Defense Department employees’ contributions are 67 percent higher than the national average in the annual Combined Federal Campaign, Deputy Defense Secretary Bob Work said at this year’s campaign kickoff in the Pentagon’s courtyard yesterday.
Nationally, the average CFC contribution is $340 and DoD’s average gift is $540, the deputy secretary said.
“This happens for two reasons,” Work said. “One, because of the incredibly generous spirit of everyone who volunteers for public service, either in the Department of Defense or in the military of our nation; and second, because we have [CFC volunteers] who go out and inspire and incite this spirit to give to their fellow citizens who are in need.”
Volunteers Drive DoD’s CFC Success
The deputy secretary said the CFC volunteers and key workers comprise the engine that drives the successful DoD campaign “by connecting with service members and DoD civilians to ask them to give of themselves to this great campaign.”
He extended his “heartfelt thanks” to all those in DoD who have a role in CFC and those who contribute.
“I want to thank all of you for what you do, and I want to especially thank those who are coming back for the second, third and fourth year,” he said of the CFC workers. “And I want to thank every single man and woman in the Department of Defense — be they civilian or military — for their generous spirit and what they do every single day in defense of our nation.”
A Tough Job
Work said to returning CFC workers, “You know what this is all about, and how hard a job it is.”

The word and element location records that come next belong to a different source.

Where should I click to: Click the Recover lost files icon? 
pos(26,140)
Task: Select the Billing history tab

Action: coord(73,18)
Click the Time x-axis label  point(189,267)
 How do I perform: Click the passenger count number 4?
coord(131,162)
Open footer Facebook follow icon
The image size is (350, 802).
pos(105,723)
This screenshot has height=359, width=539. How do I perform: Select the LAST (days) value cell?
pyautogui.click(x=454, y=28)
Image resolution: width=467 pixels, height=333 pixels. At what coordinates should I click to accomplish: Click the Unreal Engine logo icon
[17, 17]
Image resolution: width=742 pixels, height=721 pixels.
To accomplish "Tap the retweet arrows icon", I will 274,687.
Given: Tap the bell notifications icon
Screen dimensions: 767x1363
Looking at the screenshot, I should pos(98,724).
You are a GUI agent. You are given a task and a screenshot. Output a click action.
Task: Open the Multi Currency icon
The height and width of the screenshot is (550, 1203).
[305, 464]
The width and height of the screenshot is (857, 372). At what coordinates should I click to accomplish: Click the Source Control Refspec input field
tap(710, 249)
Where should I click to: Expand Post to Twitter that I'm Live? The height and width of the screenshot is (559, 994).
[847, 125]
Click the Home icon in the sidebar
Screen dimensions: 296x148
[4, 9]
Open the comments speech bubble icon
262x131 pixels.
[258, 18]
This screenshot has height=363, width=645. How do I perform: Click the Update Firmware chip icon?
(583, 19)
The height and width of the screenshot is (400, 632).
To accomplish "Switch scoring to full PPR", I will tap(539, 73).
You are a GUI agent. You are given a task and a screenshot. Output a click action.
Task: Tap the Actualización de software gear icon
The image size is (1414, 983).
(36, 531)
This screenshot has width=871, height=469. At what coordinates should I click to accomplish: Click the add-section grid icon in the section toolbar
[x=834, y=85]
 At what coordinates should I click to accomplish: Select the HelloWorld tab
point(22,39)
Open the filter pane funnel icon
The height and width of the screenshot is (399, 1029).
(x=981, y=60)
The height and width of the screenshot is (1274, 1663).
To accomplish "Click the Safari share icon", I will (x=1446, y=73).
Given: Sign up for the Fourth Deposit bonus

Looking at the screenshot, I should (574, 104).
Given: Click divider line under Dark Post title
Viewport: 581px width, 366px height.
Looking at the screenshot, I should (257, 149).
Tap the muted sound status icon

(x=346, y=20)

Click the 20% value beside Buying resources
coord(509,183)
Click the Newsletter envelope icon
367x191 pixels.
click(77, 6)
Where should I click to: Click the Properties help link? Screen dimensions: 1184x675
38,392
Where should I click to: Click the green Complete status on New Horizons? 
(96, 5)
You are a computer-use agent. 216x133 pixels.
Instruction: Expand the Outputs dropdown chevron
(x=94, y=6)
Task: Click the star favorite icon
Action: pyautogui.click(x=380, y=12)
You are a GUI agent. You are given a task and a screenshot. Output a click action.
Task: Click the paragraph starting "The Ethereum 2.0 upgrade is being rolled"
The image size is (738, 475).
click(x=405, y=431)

“Show Some Love” is CFC’s 2016 theme and DoD’s goal is $9 million in contributions.
“I am absolutely certain we can make it, based on the enthusiasm of those who connect with people and work to make this happen,” Work said.
The CFC “has existed since 1961, when President [John F.] Kennedy started it,” the deputy secretary said. “It’s now the largest [workplace] giving campaign in the United States and DoD leads the way.”